-------- Exercise inputs --------
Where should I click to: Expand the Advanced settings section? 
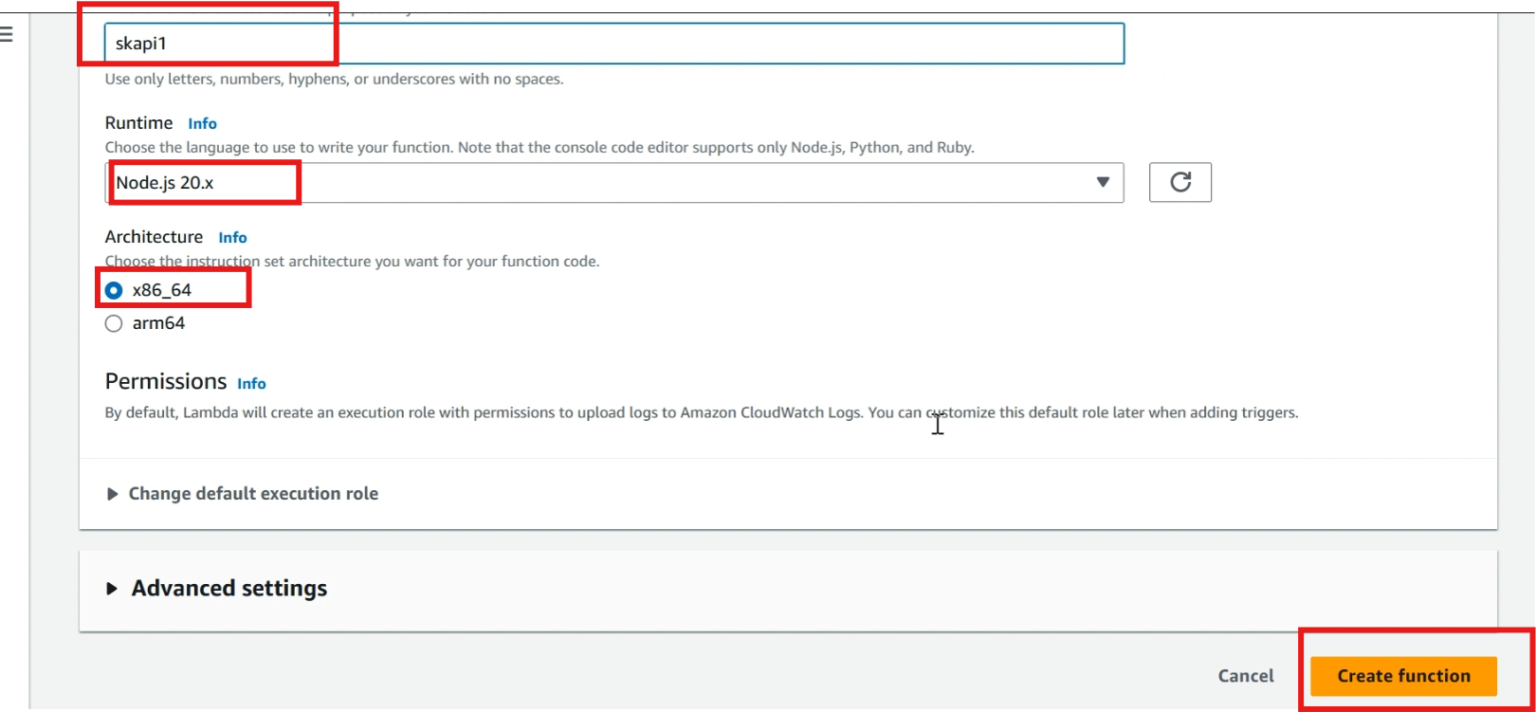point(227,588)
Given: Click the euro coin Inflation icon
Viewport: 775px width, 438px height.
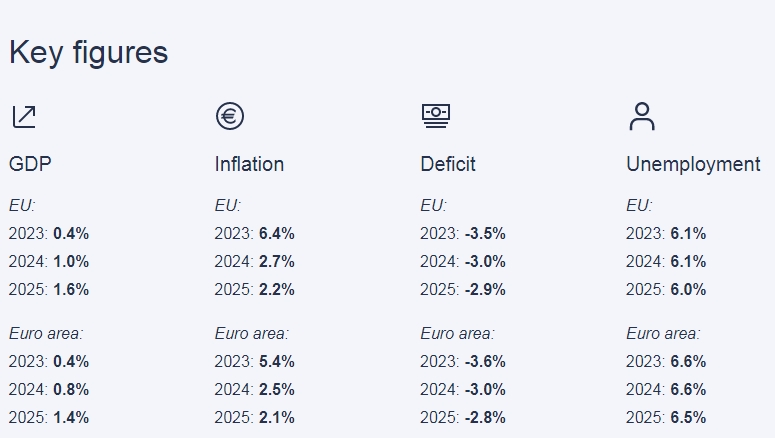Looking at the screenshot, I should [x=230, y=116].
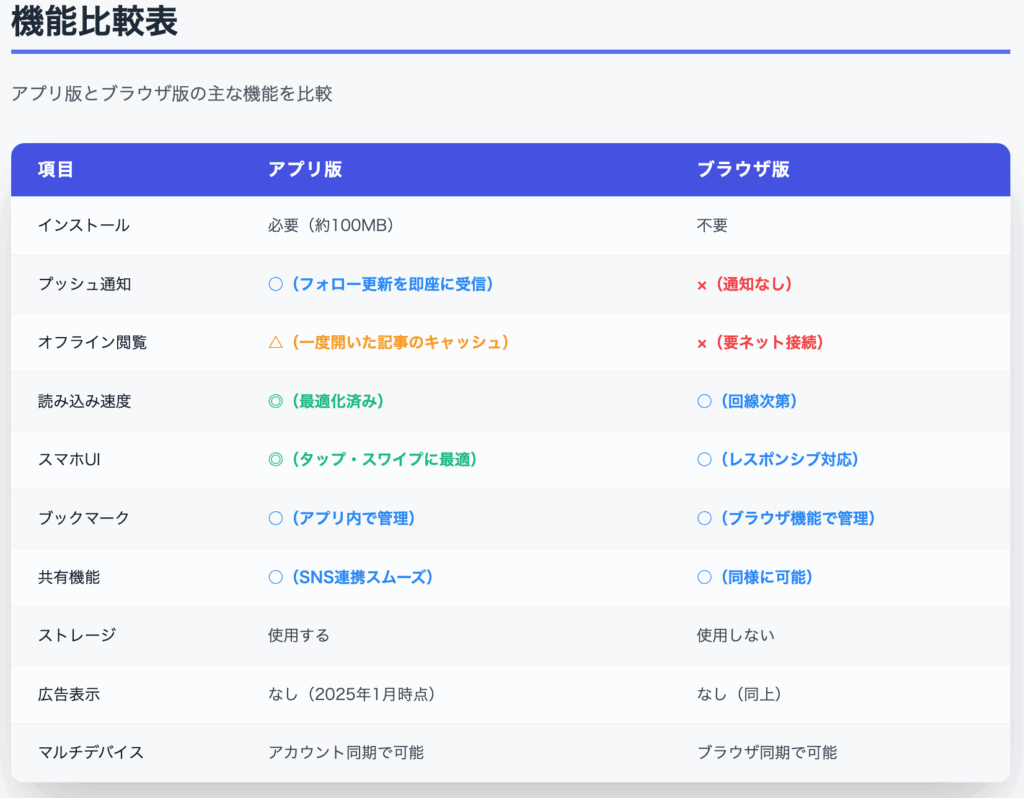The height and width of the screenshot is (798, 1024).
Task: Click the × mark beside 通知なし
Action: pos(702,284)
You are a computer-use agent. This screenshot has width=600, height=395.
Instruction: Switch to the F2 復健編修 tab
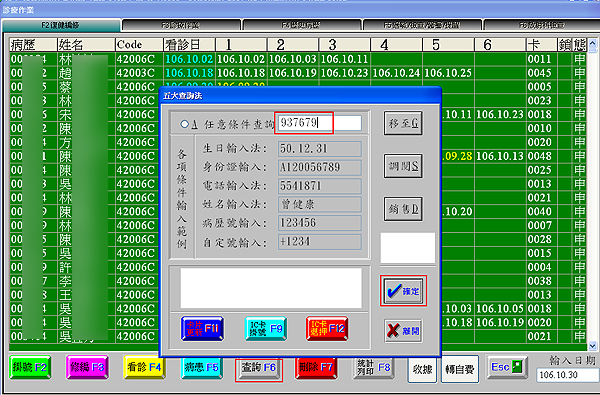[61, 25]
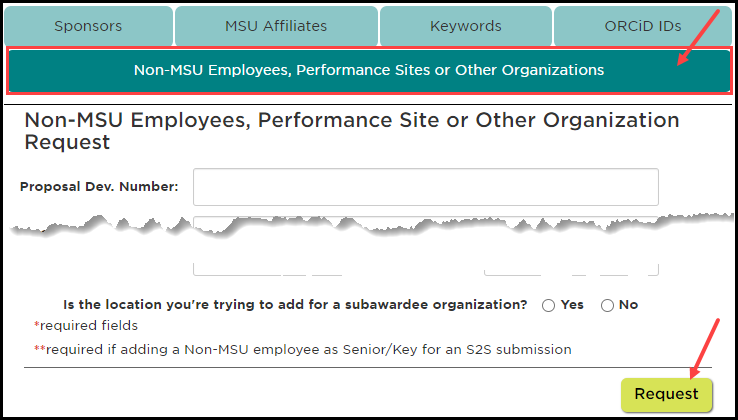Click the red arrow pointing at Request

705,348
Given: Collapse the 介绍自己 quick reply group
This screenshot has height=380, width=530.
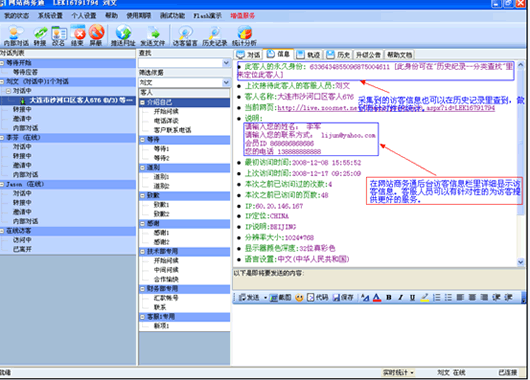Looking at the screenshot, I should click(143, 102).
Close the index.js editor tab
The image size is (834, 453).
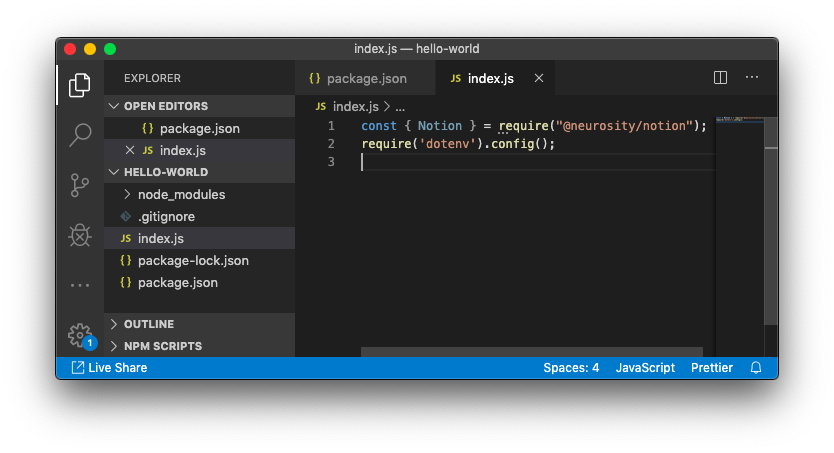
--------
-------- Exercise inputs --------
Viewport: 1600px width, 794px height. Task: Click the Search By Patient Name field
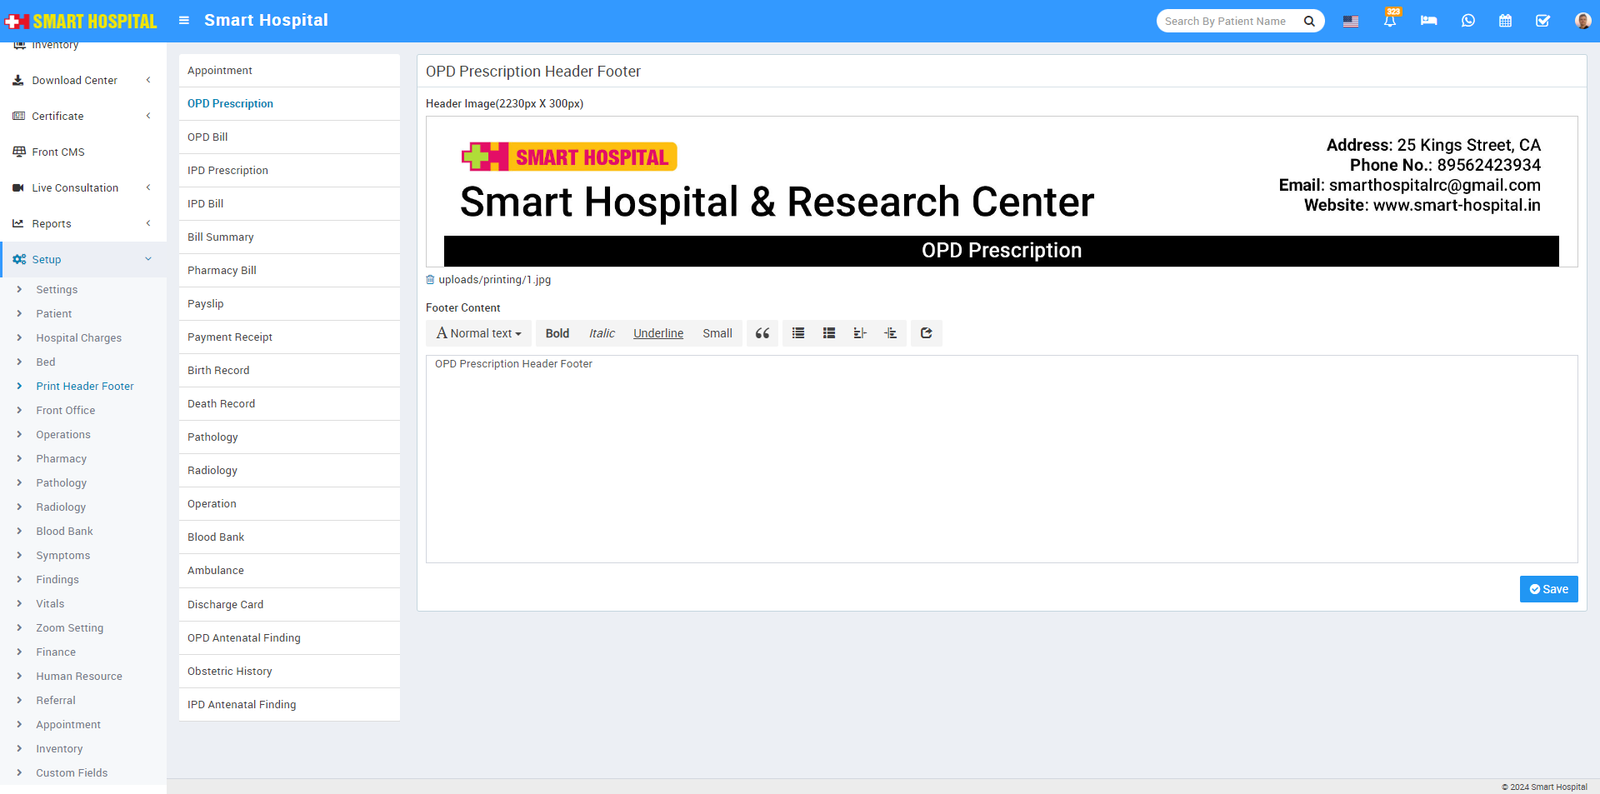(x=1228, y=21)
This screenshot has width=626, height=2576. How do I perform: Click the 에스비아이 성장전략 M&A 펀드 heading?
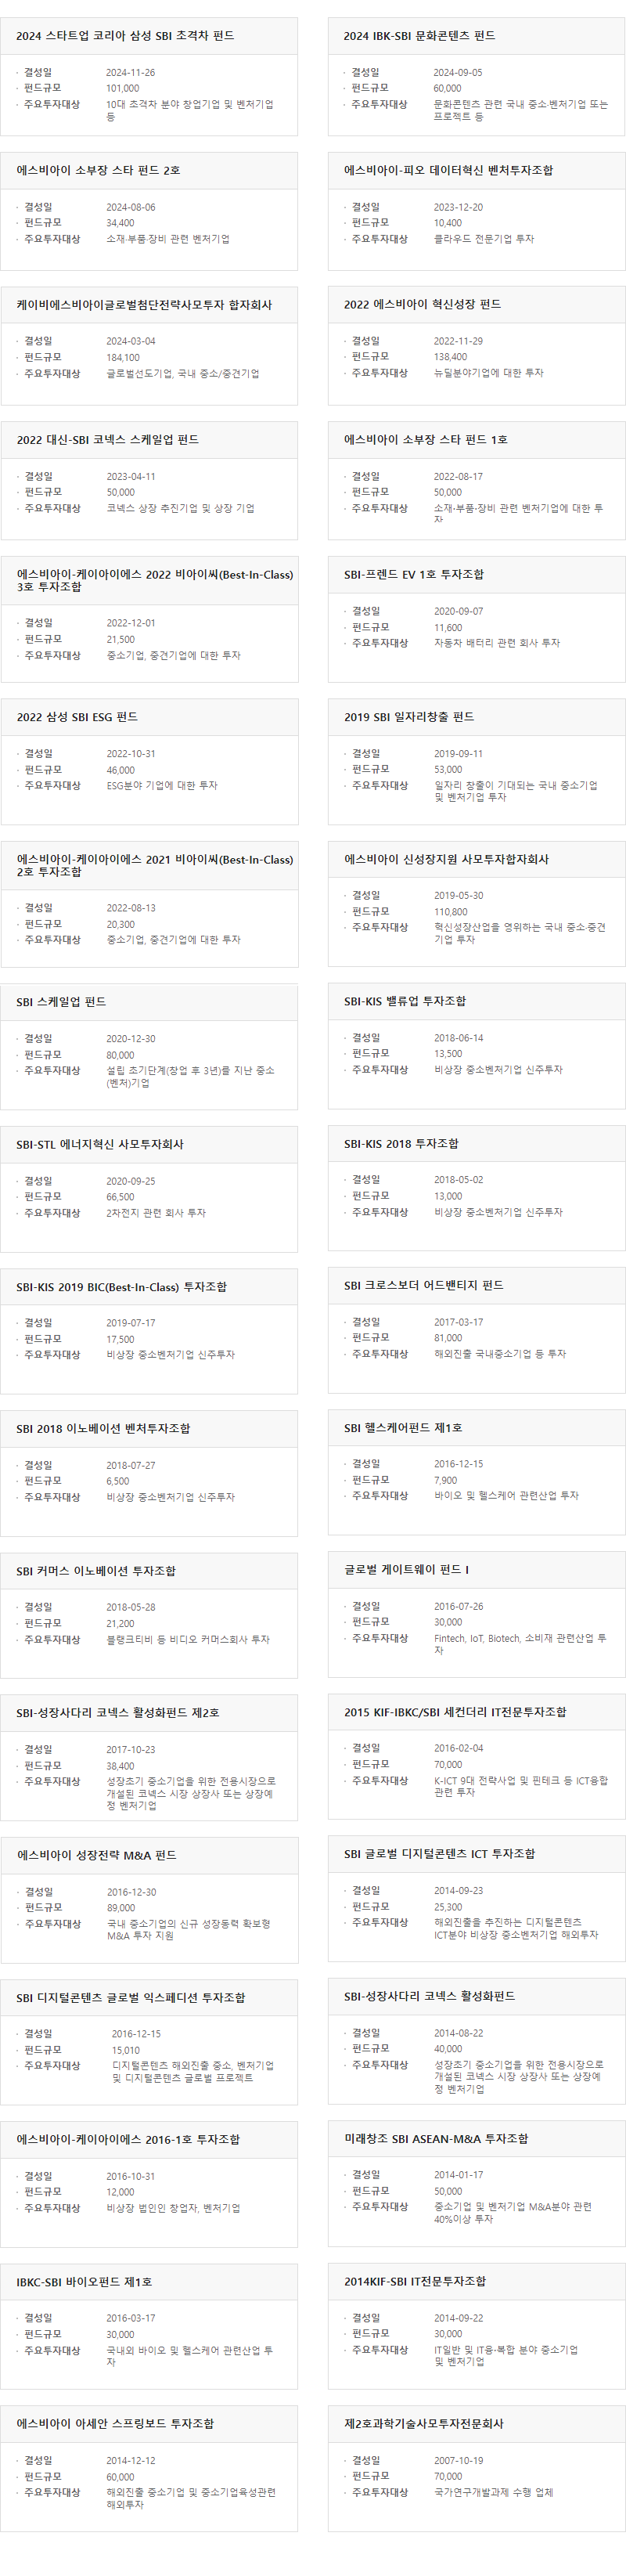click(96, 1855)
--------
Goal: Please retype the rows between the line holding "Where should I" and the line holding "The image size is (834, 453).", inclusive, leaving the pictures out.

Full response:
Where should I click to: Expand the Advanced settings section? 
point(227,588)
Given: Click the euro coin Inflation icon
Viewport: 775px width, 438px height.
Looking at the screenshot, I should [x=230, y=116].
The height and width of the screenshot is (798, 1024).
Task: Click the × mark beside 通知なし
Action: pos(702,284)
You are a computer-use agent. This screenshot has width=600, height=395.
Instruction: Switch to the F2 復健編修 tab
[61, 25]
Click the red arrow pointing at Request

705,348
Given: Collapse the 介绍自己 quick reply group
This screenshot has height=380, width=530.
Looking at the screenshot, I should click(143, 102).
Close the index.js editor tab
The image size is (834, 453).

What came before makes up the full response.